> Instruction:
Gather every line in the rows below that contains the string "point".

> A block of data:
^^^^^^^^

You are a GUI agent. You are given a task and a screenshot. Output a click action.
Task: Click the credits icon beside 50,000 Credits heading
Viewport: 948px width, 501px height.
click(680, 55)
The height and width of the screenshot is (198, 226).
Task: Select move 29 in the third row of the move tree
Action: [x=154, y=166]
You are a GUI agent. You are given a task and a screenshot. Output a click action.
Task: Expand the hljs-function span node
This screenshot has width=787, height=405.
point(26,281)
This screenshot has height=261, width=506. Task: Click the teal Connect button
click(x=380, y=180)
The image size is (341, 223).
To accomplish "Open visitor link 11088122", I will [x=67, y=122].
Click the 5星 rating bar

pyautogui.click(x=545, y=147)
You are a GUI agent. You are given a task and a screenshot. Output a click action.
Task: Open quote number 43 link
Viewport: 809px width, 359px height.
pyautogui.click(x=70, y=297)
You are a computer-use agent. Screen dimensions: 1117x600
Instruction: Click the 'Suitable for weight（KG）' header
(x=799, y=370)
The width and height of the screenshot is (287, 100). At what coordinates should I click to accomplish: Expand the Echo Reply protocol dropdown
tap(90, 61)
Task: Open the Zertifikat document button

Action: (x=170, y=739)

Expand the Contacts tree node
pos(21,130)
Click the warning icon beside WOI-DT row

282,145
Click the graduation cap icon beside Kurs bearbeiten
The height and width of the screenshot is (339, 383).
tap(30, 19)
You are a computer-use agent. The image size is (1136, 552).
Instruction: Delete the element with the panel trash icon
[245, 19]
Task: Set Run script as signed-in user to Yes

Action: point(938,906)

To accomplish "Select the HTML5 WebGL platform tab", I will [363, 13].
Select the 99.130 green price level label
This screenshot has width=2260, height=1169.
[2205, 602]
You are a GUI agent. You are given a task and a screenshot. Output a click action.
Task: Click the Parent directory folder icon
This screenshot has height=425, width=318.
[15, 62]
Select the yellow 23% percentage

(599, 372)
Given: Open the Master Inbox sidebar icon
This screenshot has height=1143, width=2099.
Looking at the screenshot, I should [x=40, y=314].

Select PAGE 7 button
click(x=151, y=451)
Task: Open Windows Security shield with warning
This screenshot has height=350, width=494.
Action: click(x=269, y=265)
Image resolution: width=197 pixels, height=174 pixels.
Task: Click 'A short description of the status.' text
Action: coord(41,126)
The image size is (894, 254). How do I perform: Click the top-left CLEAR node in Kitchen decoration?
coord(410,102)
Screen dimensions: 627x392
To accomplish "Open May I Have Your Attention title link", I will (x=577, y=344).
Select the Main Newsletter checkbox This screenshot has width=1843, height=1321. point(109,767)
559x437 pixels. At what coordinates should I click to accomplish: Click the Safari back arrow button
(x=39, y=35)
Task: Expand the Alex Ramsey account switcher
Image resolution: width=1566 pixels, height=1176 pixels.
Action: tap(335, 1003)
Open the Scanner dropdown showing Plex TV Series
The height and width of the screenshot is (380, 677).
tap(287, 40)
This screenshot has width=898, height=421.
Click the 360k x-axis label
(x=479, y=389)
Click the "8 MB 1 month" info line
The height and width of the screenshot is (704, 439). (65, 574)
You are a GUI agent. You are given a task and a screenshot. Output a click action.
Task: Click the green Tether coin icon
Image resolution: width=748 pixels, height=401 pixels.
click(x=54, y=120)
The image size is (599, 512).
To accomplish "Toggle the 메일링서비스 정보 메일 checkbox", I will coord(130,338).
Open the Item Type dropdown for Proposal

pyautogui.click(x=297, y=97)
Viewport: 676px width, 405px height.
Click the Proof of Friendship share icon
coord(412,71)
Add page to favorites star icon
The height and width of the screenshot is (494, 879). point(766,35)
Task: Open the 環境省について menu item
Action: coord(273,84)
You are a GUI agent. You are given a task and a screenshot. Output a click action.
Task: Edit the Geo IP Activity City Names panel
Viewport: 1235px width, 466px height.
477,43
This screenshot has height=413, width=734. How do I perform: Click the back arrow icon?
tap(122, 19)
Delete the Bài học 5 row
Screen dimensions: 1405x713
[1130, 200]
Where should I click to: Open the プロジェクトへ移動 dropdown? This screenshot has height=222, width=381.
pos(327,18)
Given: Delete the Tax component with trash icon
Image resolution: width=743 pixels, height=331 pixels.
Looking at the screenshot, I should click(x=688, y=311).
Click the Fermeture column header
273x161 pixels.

^^^^^^^^

> Reply to the exercise:
point(26,281)
Action: point(938,906)
Select the Main Newsletter checkbox This screenshot has width=1843, height=1321. point(109,767)
The height and width of the screenshot is (494, 879). point(766,35)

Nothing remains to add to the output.